EXERCISE DESCRIPTION.
Report each line below that contains the word "Select", copying each one in full.

[Saved data entries]
+--

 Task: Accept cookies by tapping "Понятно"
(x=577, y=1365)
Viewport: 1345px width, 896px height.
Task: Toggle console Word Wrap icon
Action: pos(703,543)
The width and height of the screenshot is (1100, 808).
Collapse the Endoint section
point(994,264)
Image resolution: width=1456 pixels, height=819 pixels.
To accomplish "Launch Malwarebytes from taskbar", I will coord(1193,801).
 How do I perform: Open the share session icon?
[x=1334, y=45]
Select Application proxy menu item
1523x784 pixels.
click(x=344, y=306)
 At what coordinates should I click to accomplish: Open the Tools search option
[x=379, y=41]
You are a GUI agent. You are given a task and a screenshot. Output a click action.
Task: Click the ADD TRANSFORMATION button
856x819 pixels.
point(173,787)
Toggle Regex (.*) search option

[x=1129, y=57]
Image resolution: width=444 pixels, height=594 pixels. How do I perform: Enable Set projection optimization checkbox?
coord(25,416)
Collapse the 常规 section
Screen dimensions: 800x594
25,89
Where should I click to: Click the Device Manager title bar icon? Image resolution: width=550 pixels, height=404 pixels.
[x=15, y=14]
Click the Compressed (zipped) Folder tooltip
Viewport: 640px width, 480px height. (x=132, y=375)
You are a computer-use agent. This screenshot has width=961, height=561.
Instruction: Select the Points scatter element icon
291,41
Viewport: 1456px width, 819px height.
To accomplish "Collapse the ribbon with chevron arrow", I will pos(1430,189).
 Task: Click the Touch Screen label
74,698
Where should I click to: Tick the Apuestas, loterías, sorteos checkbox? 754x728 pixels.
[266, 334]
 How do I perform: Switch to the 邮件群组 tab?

+--

WRITTEN RESPONSE.
Select Application proxy menu item
Instruction: Select the Points scatter element icon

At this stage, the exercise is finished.